Given data:
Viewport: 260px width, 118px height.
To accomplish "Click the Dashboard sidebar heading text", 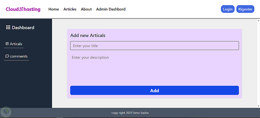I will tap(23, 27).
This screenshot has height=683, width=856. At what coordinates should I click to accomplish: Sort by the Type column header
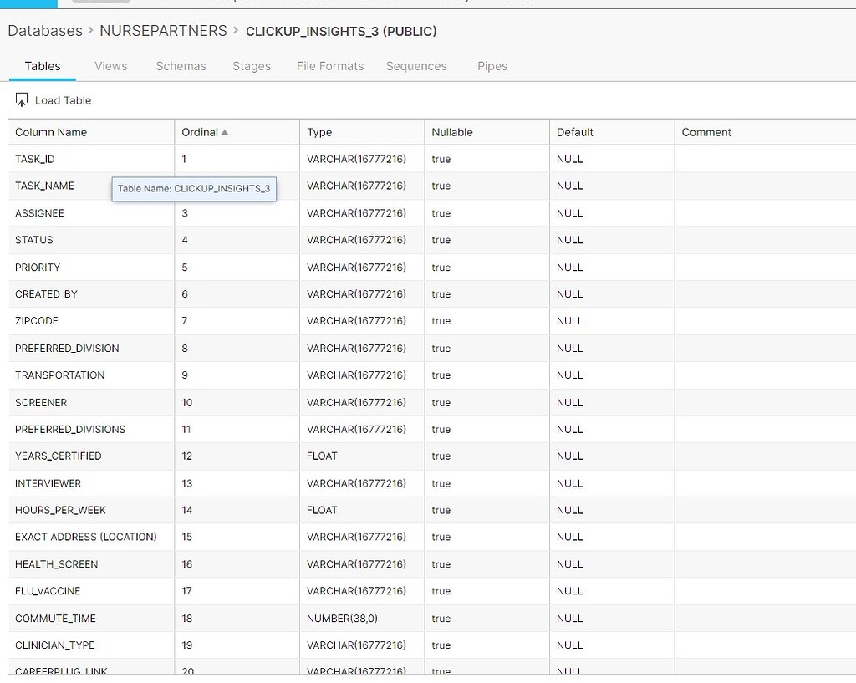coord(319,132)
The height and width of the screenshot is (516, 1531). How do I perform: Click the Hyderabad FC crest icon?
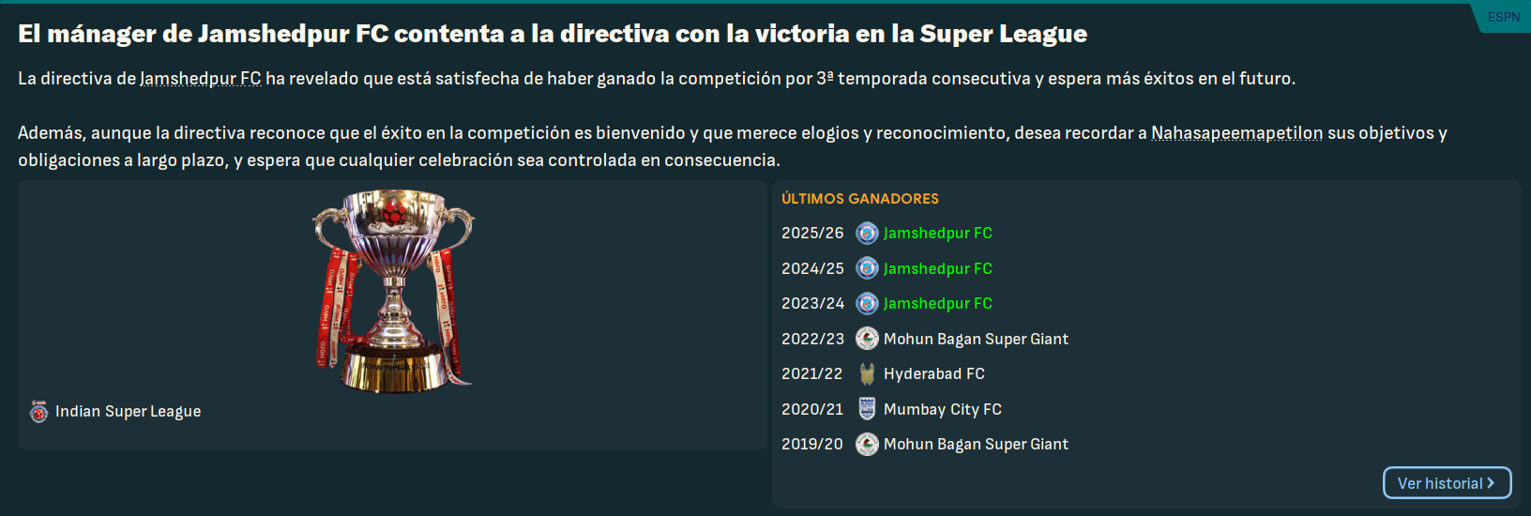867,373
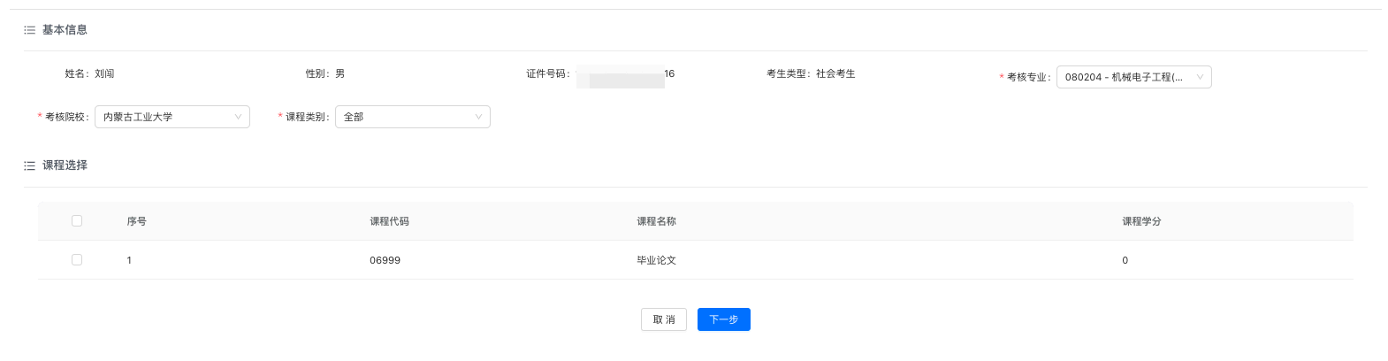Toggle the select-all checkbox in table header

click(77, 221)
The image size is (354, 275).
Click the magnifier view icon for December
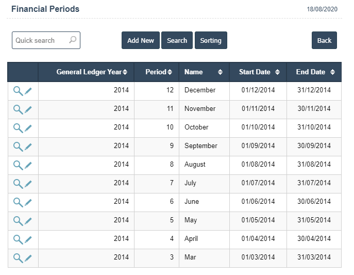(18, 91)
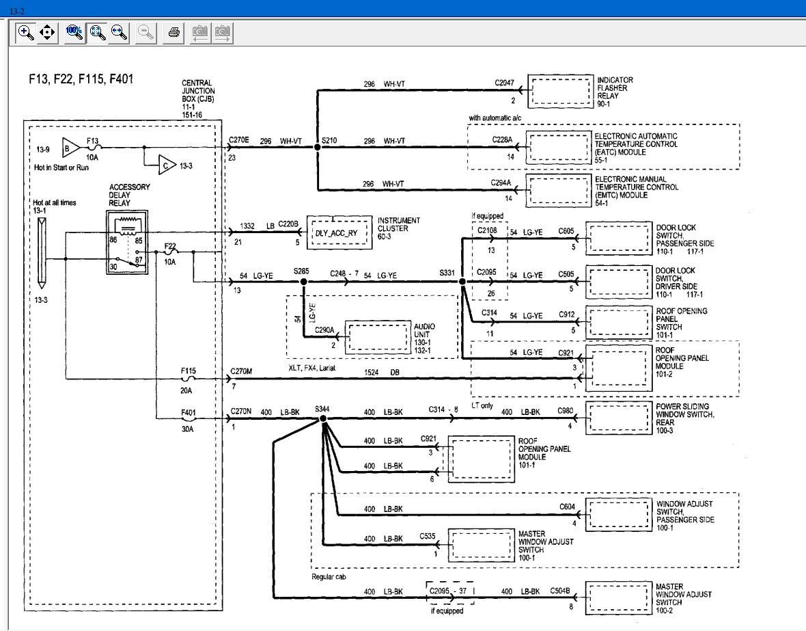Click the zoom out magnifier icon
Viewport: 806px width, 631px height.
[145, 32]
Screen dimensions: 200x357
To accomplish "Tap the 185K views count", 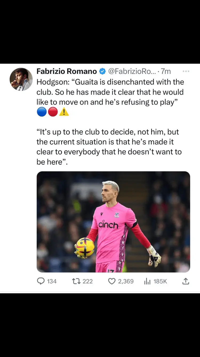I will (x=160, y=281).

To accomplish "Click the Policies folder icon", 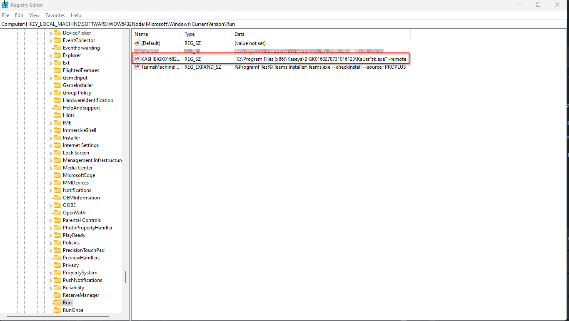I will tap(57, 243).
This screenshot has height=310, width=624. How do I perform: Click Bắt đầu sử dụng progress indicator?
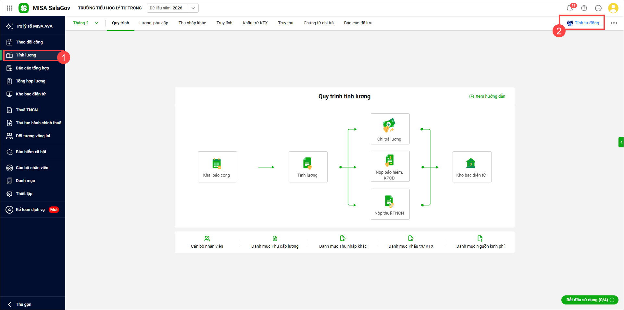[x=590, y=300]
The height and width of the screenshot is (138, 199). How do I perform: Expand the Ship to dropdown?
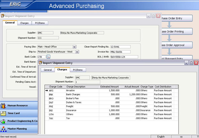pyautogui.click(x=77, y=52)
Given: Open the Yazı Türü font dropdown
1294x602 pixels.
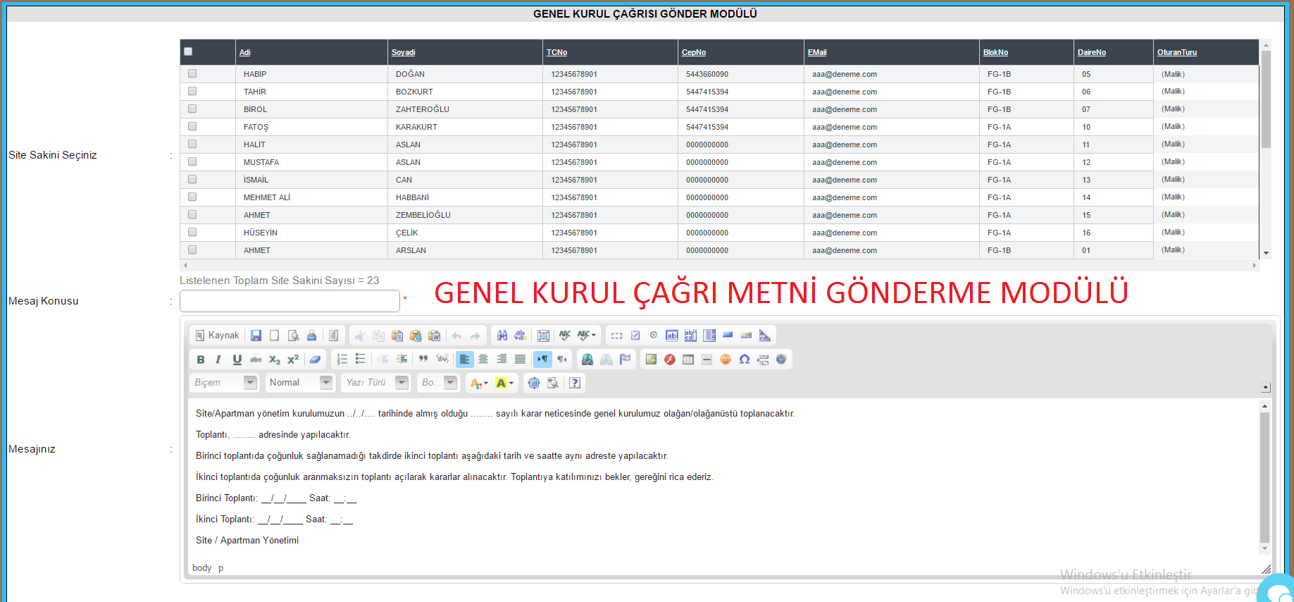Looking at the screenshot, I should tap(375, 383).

Assignment: Please reproduce, exactly and only, the lines from the line containing "This screenshot has height=310, width=624." through the last line of the material above, minus any pictures.

Result for this exercise:
This screenshot has height=310, width=624. How do I perform: Click Bắt đầu sử dụng progress indicator?
[x=590, y=300]
The height and width of the screenshot is (138, 199). How do I perform: Expand the Ship to dropdown?
pyautogui.click(x=77, y=52)
Given: Open the Yazı Türü font dropdown
1294x602 pixels.
Looking at the screenshot, I should tap(375, 383).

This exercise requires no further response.